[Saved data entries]
*****

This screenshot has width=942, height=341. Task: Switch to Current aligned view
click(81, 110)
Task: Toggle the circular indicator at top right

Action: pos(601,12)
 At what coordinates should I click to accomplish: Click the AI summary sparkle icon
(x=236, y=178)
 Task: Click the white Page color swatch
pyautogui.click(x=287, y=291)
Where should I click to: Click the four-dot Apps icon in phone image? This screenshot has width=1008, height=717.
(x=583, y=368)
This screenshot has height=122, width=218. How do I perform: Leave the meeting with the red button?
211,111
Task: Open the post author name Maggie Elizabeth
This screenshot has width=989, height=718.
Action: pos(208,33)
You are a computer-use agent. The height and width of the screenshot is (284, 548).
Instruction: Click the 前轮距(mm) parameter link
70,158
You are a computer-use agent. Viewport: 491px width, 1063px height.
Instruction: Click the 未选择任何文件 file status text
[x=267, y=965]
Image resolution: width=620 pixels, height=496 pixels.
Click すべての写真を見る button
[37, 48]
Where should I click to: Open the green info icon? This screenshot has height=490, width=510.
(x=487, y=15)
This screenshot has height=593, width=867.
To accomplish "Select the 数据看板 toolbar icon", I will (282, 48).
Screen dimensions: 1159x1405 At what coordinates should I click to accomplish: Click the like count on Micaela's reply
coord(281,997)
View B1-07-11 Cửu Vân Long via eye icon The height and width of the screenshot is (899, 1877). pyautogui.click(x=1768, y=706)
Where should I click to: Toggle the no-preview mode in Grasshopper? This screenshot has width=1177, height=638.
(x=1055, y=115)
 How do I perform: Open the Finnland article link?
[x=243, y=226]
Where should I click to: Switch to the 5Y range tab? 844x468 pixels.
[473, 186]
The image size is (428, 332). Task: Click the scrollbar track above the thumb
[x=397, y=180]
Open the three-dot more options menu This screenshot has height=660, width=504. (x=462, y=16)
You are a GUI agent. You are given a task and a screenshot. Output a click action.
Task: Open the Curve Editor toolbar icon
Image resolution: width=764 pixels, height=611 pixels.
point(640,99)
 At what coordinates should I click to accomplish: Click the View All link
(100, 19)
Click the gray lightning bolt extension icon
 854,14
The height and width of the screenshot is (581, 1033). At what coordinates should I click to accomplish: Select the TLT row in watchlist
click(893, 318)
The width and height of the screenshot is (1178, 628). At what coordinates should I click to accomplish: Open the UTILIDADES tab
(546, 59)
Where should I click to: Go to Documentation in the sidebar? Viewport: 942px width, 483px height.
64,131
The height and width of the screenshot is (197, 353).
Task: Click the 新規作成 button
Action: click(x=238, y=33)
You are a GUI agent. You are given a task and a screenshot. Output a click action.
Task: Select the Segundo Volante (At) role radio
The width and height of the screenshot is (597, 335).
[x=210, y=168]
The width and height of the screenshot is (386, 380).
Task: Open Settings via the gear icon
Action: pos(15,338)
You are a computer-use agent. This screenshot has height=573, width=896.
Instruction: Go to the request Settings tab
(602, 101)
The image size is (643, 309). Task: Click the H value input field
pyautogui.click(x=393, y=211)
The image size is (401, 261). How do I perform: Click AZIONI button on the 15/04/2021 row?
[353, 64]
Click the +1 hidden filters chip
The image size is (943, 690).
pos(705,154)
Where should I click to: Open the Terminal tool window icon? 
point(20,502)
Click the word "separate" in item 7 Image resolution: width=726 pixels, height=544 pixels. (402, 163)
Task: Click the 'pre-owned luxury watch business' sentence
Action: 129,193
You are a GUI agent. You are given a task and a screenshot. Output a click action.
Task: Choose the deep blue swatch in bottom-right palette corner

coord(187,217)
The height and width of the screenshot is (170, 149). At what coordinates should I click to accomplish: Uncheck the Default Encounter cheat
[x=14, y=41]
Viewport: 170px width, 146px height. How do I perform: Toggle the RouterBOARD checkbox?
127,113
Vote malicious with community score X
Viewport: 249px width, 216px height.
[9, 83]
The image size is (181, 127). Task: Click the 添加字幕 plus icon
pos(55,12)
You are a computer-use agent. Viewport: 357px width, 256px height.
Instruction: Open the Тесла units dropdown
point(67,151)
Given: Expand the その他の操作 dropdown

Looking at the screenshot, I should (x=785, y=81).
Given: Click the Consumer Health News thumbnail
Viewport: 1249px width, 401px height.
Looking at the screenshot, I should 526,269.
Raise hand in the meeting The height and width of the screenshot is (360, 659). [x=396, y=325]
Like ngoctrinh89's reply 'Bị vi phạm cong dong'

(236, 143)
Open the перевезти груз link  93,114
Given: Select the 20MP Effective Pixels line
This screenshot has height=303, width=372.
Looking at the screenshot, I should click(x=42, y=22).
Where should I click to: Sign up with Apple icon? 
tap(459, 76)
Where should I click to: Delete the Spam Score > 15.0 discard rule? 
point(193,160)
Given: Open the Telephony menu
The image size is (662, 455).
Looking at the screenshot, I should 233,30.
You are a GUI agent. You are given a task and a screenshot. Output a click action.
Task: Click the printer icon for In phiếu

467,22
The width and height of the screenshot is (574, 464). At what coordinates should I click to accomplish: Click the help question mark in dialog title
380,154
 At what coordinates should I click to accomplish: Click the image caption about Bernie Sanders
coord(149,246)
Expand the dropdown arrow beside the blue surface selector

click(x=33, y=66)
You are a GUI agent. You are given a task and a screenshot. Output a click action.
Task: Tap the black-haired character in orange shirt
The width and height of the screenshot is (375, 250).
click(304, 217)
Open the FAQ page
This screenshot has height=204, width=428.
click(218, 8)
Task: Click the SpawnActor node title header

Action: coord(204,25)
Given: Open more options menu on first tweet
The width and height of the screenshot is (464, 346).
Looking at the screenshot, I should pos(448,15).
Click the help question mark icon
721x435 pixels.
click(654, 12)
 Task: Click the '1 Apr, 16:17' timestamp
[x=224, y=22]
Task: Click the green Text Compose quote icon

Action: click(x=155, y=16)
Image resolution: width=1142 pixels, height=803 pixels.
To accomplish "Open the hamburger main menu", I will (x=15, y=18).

*****

- Task item -
For each entry above, please make an exact copy.

- Solution for this exercise -
This screenshot has width=942, height=341. Task: Switch to Current aligned view
click(81, 110)
Task: Toggle the circular indicator at top right

Action: pos(601,12)
 At what coordinates should I click to accomplish: Click the AI summary sparkle icon
(x=236, y=178)
 Task: Click the white Page color swatch
pyautogui.click(x=287, y=291)
Where should I click to: Click the four-dot Apps icon in phone image? This screenshot has width=1008, height=717.
(x=583, y=368)
This screenshot has height=122, width=218. How do I perform: Leave the meeting with the red button?
211,111
Task: Open the post author name Maggie Elizabeth
This screenshot has width=989, height=718.
Action: pos(208,33)
You are a computer-use agent. The height and width of the screenshot is (284, 548).
Instruction: Click the 前轮距(mm) parameter link
70,158
You are a computer-use agent. Viewport: 491px width, 1063px height.
Instruction: Click the 未选择任何文件 file status text
[x=267, y=965]
Image resolution: width=620 pixels, height=496 pixels.
Click すべての写真を見る button
[37, 48]
Where should I click to: Open the green info icon? This screenshot has height=490, width=510.
(x=487, y=15)
This screenshot has height=593, width=867.
To accomplish "Select the 数据看板 toolbar icon", I will (282, 48).
Screen dimensions: 1159x1405 At what coordinates should I click to accomplish: Click the like count on Micaela's reply
coord(281,997)
View B1-07-11 Cửu Vân Long via eye icon The height and width of the screenshot is (899, 1877). pyautogui.click(x=1768, y=706)
Where should I click to: Toggle the no-preview mode in Grasshopper? This screenshot has width=1177, height=638.
(x=1055, y=115)
 How do I perform: Open the Finnland article link?
[x=243, y=226]
Where should I click to: Switch to the 5Y range tab? 844x468 pixels.
[473, 186]
The image size is (428, 332). Task: Click the scrollbar track above the thumb
[x=397, y=180]
Open the three-dot more options menu This screenshot has height=660, width=504. (x=462, y=16)
You are a GUI agent. You are given a task and a screenshot. Output a click action.
Task: Open the Curve Editor toolbar icon
Image resolution: width=764 pixels, height=611 pixels.
point(640,99)
 At what coordinates should I click to accomplish: Click the View All link
(100, 19)
Click the gray lightning bolt extension icon
 854,14
The height and width of the screenshot is (581, 1033). At what coordinates should I click to accomplish: Select the TLT row in watchlist
click(893, 318)
The width and height of the screenshot is (1178, 628). At what coordinates should I click to accomplish: Open the UTILIDADES tab
(546, 59)
Where should I click to: Go to Documentation in the sidebar? Viewport: 942px width, 483px height.
64,131
The height and width of the screenshot is (197, 353).
Task: Click the 新規作成 button
Action: click(x=238, y=33)
You are a GUI agent. You are given a task and a screenshot. Output a click action.
Task: Select the Segundo Volante (At) role radio
The width and height of the screenshot is (597, 335).
[x=210, y=168]
The width and height of the screenshot is (386, 380).
Task: Open Settings via the gear icon
Action: pos(15,338)
You are a computer-use agent. This screenshot has height=573, width=896.
Instruction: Go to the request Settings tab
(602, 101)
The image size is (643, 309). Task: Click the H value input field
pyautogui.click(x=393, y=211)
The image size is (401, 261). How do I perform: Click AZIONI button on the 15/04/2021 row?
[353, 64]
Click the +1 hidden filters chip
The image size is (943, 690).
pos(705,154)
Where should I click to: Open the Terminal tool window icon? 
point(20,502)
Click the word "separate" in item 7 Image resolution: width=726 pixels, height=544 pixels. (402, 163)
Task: Click the 'pre-owned luxury watch business' sentence
Action: 129,193
You are a GUI agent. You are given a task and a screenshot. Output a click action.
Task: Choose the deep blue swatch in bottom-right palette corner

coord(187,217)
The height and width of the screenshot is (170, 149). At what coordinates should I click to accomplish: Uncheck the Default Encounter cheat
[x=14, y=41]
Viewport: 170px width, 146px height. How do I perform: Toggle the RouterBOARD checkbox?
127,113
Vote malicious with community score X
Viewport: 249px width, 216px height.
[9, 83]
The image size is (181, 127). Task: Click the 添加字幕 plus icon
pos(55,12)
You are a computer-use agent. Viewport: 357px width, 256px height.
Instruction: Open the Тесла units dropdown
point(67,151)
Given: Expand the その他の操作 dropdown

Looking at the screenshot, I should (x=785, y=81).
Given: Click the Consumer Health News thumbnail
Viewport: 1249px width, 401px height.
Looking at the screenshot, I should 526,269.
Raise hand in the meeting The height and width of the screenshot is (360, 659). [x=396, y=325]
Like ngoctrinh89's reply 'Bị vi phạm cong dong'

(236, 143)
Open the перевезти груз link  93,114
Given: Select the 20MP Effective Pixels line
This screenshot has height=303, width=372.
Looking at the screenshot, I should click(x=42, y=22).
Where should I click to: Sign up with Apple icon? 
tap(459, 76)
Where should I click to: Delete the Spam Score > 15.0 discard rule? 
point(193,160)
Given: Open the Telephony menu
The image size is (662, 455).
Looking at the screenshot, I should 233,30.
You are a GUI agent. You are given a task and a screenshot. Output a click action.
Task: Click the printer icon for In phiếu

467,22
The width and height of the screenshot is (574, 464). At what coordinates should I click to accomplish: Click the help question mark in dialog title
380,154
 At what coordinates should I click to accomplish: Click the image caption about Bernie Sanders
coord(149,246)
Expand the dropdown arrow beside the blue surface selector

click(x=33, y=66)
You are a GUI agent. You are given a task and a screenshot. Output a click action.
Task: Tap the black-haired character in orange shirt
The width and height of the screenshot is (375, 250).
click(304, 217)
Open the FAQ page
This screenshot has height=204, width=428.
click(218, 8)
Task: Click the SpawnActor node title header

Action: coord(204,25)
Given: Open more options menu on first tweet
The width and height of the screenshot is (464, 346).
Looking at the screenshot, I should pos(448,15).
Click the help question mark icon
721x435 pixels.
click(654, 12)
 Task: Click the '1 Apr, 16:17' timestamp
[x=224, y=22]
Task: Click the green Text Compose quote icon

Action: click(x=155, y=16)
Image resolution: width=1142 pixels, height=803 pixels.
To accomplish "Open the hamburger main menu", I will (x=15, y=18).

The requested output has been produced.